**DOCUMENT SECTION**
The Evaluation Discipline in Practice
Building the habit of evaluating against intent rather than specification requires a concrete practice that makes the distinction operational. The practice that worked: after every build session, before reporting any issues to the AI, write down what was supposed to happen (from the user’s perspective, not the feature specification), what actually happened when you walked through the primary user scenarios, and what the gap is between those two things.
This three-part structure — supposed to happen, actually happened, gap — forces the evaluation to happen at the intent level rather than the specification level. You are not asking “did the AI build what I said?” You are asking “when a real user does what they would do with this product, does it produce the experience I intended?” The gap between those two questions is where requirements gaps live.
Writing down the evaluation before reporting it also produces more useful feedback to the AI. “The stage editor works as described, but when I walk through the scenario of a user reordering five stages in a single session, it takes approximately twenty clicks where drag-and-drop would take five interactions. The current interaction model is technically correct but creates friction that the intended use case does not call for.” That feedback directs a specific, meaningful correction rather than a vague “improve the reordering.”
How Recent AI Innovations Change This Picture
The requirements gap problem described in this post — the AI producing exactly what was asked for rather than what was needed — is fundamentally a human communication failure, not an AI capability failure. AI innovations do not eliminate the requirements gap by themselves. They do, however, provide new tools for catching requirements gaps before they manifest as expensive builds.

**TASKS AND EXERCISES**
• a. In the passage on evaluation discipline, rename "three-part structure" to "three-step structure" and give the part that begins at the words "This three-part structure" and ends after the words "requirements gaps live.".
• b. Continue the passage on evaluation discipline and AI innovations past its final sentence.

**RECORDS**
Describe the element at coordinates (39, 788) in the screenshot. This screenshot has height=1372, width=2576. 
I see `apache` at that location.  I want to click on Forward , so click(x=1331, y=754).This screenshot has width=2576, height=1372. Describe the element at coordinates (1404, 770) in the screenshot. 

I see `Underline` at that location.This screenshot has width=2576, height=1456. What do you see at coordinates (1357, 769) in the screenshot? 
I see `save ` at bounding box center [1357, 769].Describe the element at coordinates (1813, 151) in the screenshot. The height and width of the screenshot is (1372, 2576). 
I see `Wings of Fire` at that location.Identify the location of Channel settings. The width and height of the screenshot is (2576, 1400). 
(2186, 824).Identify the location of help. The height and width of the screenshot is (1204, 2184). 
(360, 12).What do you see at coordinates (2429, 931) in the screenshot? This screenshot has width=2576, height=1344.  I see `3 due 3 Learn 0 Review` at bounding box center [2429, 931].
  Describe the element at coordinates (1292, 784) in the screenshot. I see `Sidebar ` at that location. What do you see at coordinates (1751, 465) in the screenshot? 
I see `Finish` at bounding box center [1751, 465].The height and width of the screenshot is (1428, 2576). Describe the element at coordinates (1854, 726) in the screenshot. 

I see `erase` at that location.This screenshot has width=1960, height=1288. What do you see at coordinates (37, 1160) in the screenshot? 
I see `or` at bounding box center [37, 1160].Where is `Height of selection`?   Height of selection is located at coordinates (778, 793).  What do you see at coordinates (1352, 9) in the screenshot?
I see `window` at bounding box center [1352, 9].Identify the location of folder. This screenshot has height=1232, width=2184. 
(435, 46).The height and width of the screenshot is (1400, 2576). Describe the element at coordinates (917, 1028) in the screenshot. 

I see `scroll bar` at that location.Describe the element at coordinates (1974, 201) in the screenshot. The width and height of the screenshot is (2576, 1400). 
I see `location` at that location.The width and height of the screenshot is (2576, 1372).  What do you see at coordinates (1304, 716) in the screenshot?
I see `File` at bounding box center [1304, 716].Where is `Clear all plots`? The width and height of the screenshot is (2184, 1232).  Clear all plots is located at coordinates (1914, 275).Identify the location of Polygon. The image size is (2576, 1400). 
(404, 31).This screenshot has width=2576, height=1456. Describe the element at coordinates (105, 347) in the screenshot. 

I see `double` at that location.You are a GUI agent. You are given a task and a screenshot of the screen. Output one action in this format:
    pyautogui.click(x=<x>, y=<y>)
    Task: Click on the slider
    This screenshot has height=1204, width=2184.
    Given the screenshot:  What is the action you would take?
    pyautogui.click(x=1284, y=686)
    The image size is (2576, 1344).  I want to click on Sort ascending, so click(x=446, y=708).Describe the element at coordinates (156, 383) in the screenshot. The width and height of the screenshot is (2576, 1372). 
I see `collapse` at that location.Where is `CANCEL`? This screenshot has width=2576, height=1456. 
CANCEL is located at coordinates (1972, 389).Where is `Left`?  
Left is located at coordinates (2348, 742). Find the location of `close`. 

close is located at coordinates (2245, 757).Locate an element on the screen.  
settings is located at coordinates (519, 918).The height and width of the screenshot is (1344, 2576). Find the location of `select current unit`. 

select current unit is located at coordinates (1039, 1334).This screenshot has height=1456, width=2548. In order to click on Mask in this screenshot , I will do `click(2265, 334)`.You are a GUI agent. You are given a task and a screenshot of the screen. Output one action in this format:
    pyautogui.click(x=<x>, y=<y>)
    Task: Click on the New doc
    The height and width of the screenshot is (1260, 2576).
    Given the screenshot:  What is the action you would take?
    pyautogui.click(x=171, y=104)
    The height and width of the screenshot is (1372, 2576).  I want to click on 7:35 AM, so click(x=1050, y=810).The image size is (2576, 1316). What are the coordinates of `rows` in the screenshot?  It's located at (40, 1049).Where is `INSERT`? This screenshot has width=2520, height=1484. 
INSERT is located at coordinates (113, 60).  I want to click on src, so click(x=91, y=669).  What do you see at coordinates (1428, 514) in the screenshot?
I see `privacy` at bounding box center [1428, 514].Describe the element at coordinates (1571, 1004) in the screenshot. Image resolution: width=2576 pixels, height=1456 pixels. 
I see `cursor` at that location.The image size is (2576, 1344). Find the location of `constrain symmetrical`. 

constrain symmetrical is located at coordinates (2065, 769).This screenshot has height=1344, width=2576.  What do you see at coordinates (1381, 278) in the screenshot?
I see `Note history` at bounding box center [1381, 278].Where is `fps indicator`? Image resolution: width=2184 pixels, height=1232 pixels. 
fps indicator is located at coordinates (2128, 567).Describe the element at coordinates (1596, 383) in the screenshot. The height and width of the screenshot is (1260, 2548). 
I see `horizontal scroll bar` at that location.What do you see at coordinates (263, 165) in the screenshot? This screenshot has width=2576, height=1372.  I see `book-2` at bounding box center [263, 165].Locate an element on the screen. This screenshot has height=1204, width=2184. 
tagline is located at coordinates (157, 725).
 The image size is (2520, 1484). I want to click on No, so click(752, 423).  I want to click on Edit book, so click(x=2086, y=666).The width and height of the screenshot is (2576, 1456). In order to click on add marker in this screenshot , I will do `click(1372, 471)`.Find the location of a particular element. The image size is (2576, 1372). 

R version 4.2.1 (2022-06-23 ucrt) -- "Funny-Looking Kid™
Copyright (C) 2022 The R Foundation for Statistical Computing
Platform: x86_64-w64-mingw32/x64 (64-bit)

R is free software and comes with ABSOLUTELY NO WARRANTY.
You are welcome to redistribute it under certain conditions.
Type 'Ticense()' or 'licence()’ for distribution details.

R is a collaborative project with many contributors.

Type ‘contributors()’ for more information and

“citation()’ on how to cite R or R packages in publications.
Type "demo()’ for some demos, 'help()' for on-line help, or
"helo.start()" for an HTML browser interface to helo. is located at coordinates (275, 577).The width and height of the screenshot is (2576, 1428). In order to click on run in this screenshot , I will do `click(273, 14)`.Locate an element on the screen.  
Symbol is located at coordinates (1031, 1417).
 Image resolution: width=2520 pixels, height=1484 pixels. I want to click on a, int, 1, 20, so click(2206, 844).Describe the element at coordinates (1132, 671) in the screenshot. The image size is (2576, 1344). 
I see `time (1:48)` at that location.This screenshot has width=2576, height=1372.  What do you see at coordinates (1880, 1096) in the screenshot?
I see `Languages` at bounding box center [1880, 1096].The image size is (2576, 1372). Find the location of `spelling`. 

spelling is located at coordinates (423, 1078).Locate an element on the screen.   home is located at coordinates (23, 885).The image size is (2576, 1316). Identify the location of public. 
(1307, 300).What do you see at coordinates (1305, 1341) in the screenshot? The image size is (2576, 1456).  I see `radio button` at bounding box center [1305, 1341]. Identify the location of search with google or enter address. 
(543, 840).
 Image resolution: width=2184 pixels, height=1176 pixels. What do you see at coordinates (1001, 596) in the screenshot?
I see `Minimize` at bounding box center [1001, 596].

**PER-TASK ANSWERS**
• a.
This three-step structure — supposed to happen, actually happened, gap — forces the evaluation to happen at the intent level rather than the specification level. You are not asking “did the AI build what I said?” You are asking “when a real user does what they would do with this product, does it produce the experience I intended?” The gap between those two questions is where requirements gaps live.

• b.
Extended thinking changes the quality of requirements analysis. In the original methodology, a requirements document was handed to the AI and the AI began building. The review step — does the AI’s proposed architecture match what was actually needed? — was entirely dependent on the human’s ability to anticipate gaps at architecture review time. With extended thinking enabled, Claude can reason through a requirements document before proposing an architecture: identifying ambiguities, flagging missing scenarios, questioning assumptions. The AI becomes a requirements reviewer, not just a requirements executor.
MCP integrations change what requirements can reference. Requirements that previously said “integrate with the existing user database” required the human to manually export and document the database schema. With MCP database connections, the AI can query the live schema while reviewing requirements, catching integration mismatches before they become build problems. Requirements gaps related to integration assumptions — which were among the most expensive failures in this case study — become visible before the build starts.
The Files API, introduced in 2025, allows storing and accessing files across sessions. For requirements management, this means a requirements document is no longer a paste-and-forget artifact: it can be maintained as a living document accessible to the AI across all related sessions. Scope creep becomes detectable by comparing the current session’s direction against the stored requirements document. The human discipline of “scope management” gets AI-assisted enforcement.